TGFBI mediates cell adhesion by interacting with collagens, fibronectin and integrins, which are major components of the DM.43, 44 TGF-β, which induces the TGFBI protein, has a reported role in the regulation of TCF4 and ZEB1 through signaling pathways in EMT.26 Mutations in TGFBI cause some human corneal dystrophies, but have not been reported to cause FED.2 Our study has revealed the first possible association of TGFBI with FED and upregulation of TGFBI in the corneal epithelium in FED. We speculate that TGFBI is overexpressed by injured corneal epithelial cells during the end stage of the disease. TGFBI is known to be expressed in corneas damaged through other mechanisms, including trauma and scarring in addition to dystrophies.45, 46 Thus, it is not possible to distinguish in this study between a causative effect for TGFBI or a responsive one.
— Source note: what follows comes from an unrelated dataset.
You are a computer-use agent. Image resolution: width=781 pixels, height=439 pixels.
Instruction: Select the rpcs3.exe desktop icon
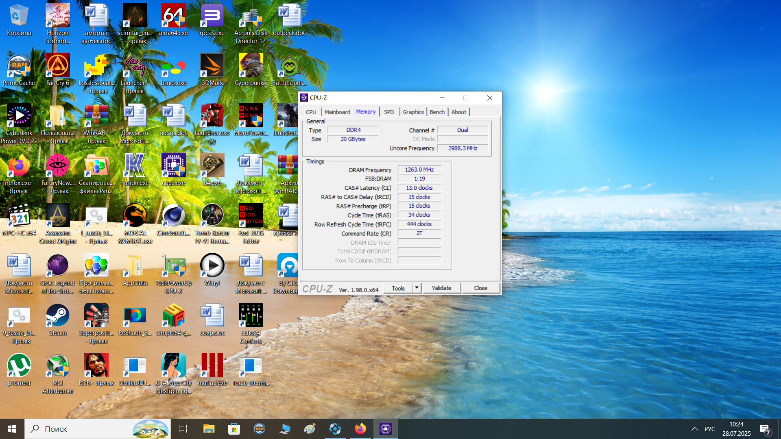[212, 16]
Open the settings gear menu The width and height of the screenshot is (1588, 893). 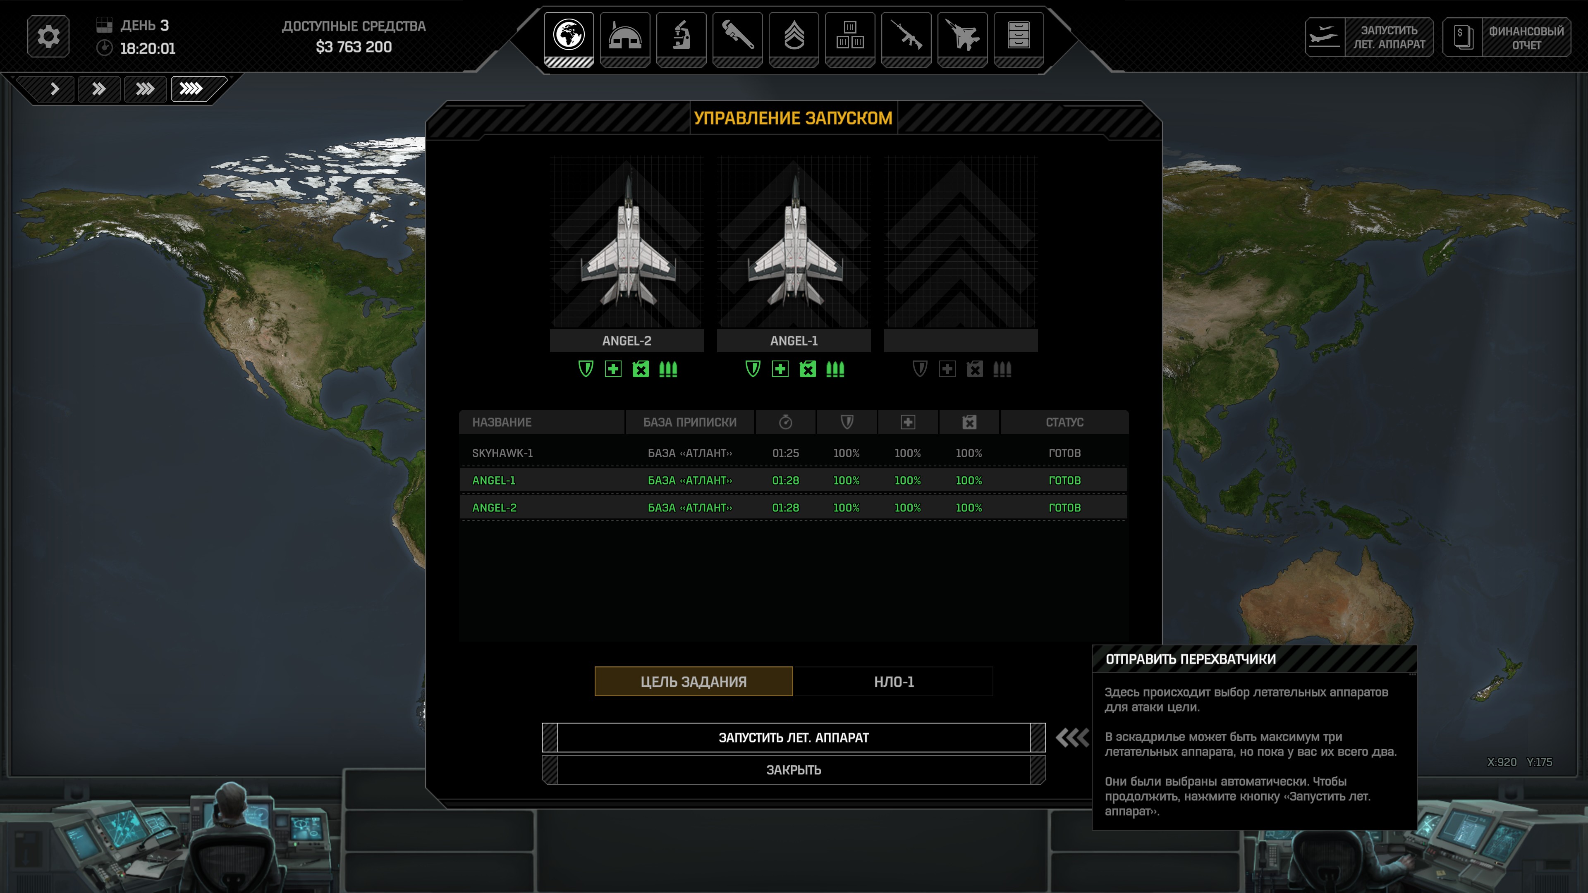[x=48, y=37]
Genetic analysis of ZEB1 and COL8A2 revealed no significant association of variation in these genes with FED in our study. Mutations in COL8A2 cause early-onset FED11 and mutations in ZEB1 account for a small proportion of late-onset familial FED in Caucasians.6 The majority of patients in this study had late-onset FED. Thus, a lack of association at ZEB1 and COL8A2 is not surprising. Furthermore, any variant with which these tag SNPs are in low linkage disequilibrium are not well tagged and cannot be fully assessed by this methodology. In addition, this study was sufficiently powered to detect an OR of 1.5 or above.31 A larger number of cases would be required to detect association with OR of <1.5 in any of these genes.

This study has independently replicated genetic association of TCF4 with advanced FED in Caucasian Australians, confirming that TCF4 contributes to FED risk. Our study did not support the association of the PTPRG gene with FED. However, we did find a novel although nominal association of CLU and TGFBI with FED. Immunohistochemistry data revealed differential expression and distribution of the CLU and TGFBI proteins in FED corneas, supporting a role for these proteins in disease processes. On the basis of these and previous findings in the literature, we propose that aberrant adhesion, mesenchymal transition of CE and physiological stress contribute to FED pathogenesis.